Nishan Senevirathna (B.Sc. in Computer Science (SL)) obtained his B.Sc (Hons) in Computer Science from the University of Colombo School of Computing (UCSC), Sri Lanka in 2013. Currently working as a Senior Software Engineer at CodeGen International (Pvt) Ltd and following a M.Phil Degree program at UCSC. His research interests includes Multimedia Computing, Image Processing, High Performance Computing and Human Computer Interaction.
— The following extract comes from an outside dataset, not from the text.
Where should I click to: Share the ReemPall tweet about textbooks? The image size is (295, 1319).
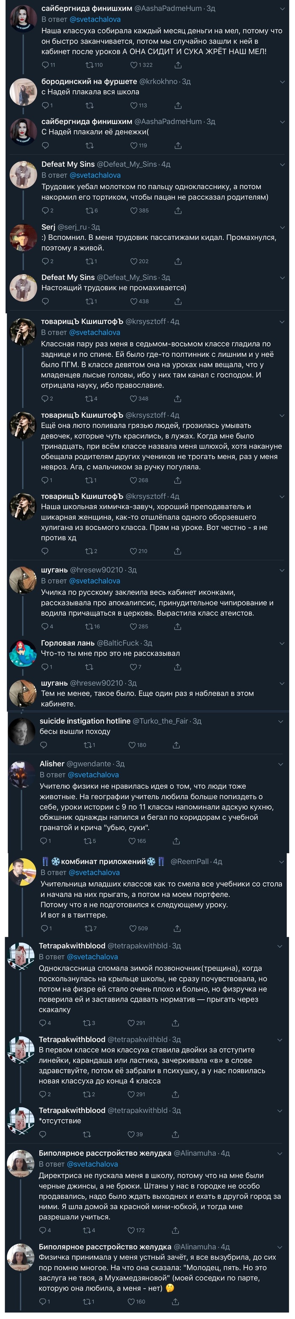(x=177, y=928)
Dr. Lakshman Jayaratne-(Ph.D (UWS),B.Sc. (SL), MACS,MCS (SL), and MIEEE) obtained his B.Sc (Hons) in Computer Science from the University of Colombo (UCSC), Sri Lanka in 1992. He obtained his PhD degree in Information Technology in 2006 from the University of Western Sydney, Sydney, Australia. He is working as a Senior Lecturer at the UCSC, University of Colombo. He was the President of the IEEE Chapter of Sri Lankan in 2012. He has wide experience in actively engaging in IT consultancies for public and private sector organizations in Sri Lanka. He was worked as a Research Advisor to Ministry of Defense, Sri Lanka. He Awarded in Recognition of Excellence in Research in the year 2013 at Postgraduate Convocation of University of Colombo, Sri Lanka. His research interest includes Multimedia Information Management, Multimedia Databases, Intelligent Human-Web Interaction, Web Information Management and Retrieval, and Web Search Optimization. Also his research interest includes Audio Music Monitoring for Radio Broadcasting and Computational Approach to Train on Music Notations for Visually Impaired in Sri Lanka.